The Washington Post's editorially bored:
The resumption of sectarian war in Iraq alongside that of Syria would be devastating for the Middle East--and for the interests of the United States. The fragile gains of the Iraq war ... would be wiped out, and committed U.S. enemies such as al-Qaeda and Hezbollah would surge. The situation demands, as [former ambassador Ryan] Crocker put it, “a sustained, high-level diplomatic effort by the United States” in Iraq. But it also makes intervention aimed at ending the war in Syria that much more urgent.
Such is the neocon's hamster wheel. Absent wider intervention in the region--rendered more volatile by our initial intervention in the region--our "fragile gains" may be "wiped out," though the gains were always illusory, never fragile. But let's pretend an Iraqi fragility that's susceptible to the soft persuasion of diplomatic intervention--remember, our gains were regrettably fragile, but real--whose success now hinges on what seems a strong suggestion of military intervention in Syria, which is how we began in Iraq, which promised to infectiously detonate a kind of Jeffersonian Star Trek "Genesis" across the tumultuous Middle East.
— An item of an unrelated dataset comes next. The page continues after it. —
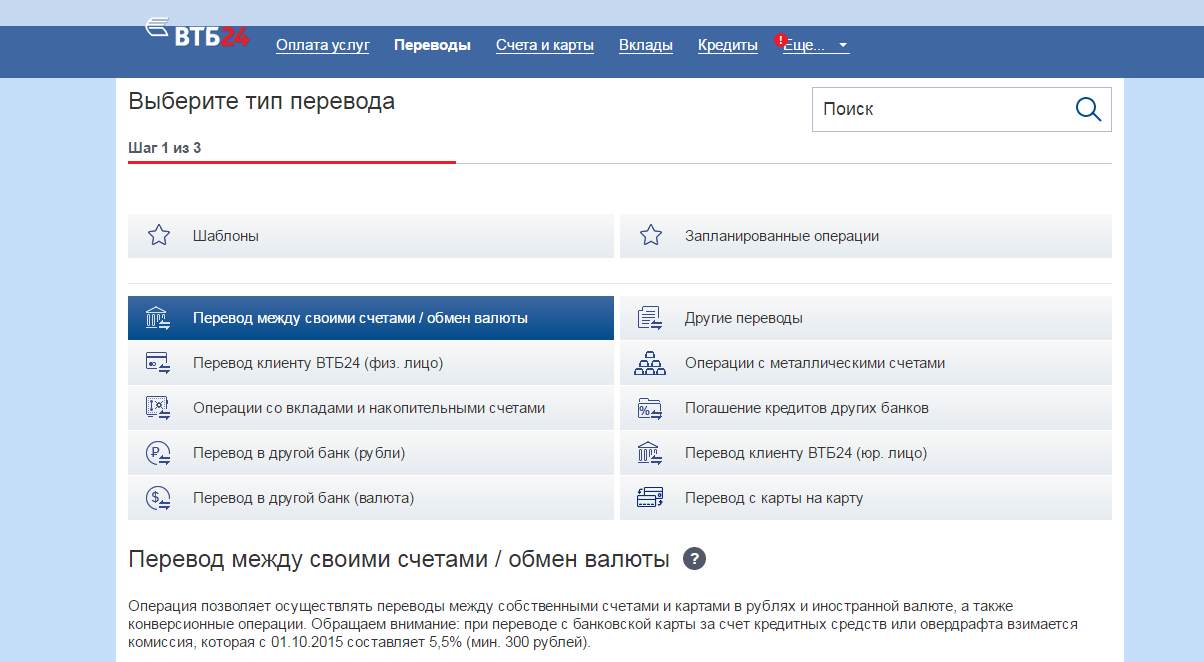
Task: Click the red notification alert badge
Action: point(781,41)
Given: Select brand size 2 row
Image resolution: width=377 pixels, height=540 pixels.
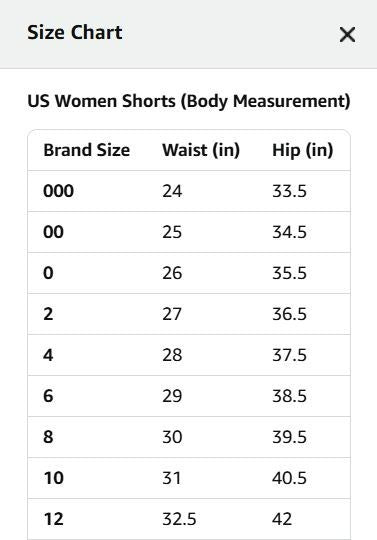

The sum total of unintended consequences from all this neoconservative conceit is incalculably staggering, and still growing. It may be that some multilateral sort of military intervention in Syria, for humanitarian purposes, will become inescapable. But intervention would be but one more product of neoconservative miscalculation--not foresight.
The far more tragic inescapability may be that the neocons have trapped us in their hamster wheel for some time to come. The other day I saw a trailer for Hangover, Part III, "the epic conclusion of mayhem and bad decisions" (that may be a paraphrase). Outside of Hollywood I doubt we're there--at the concluding part--yet.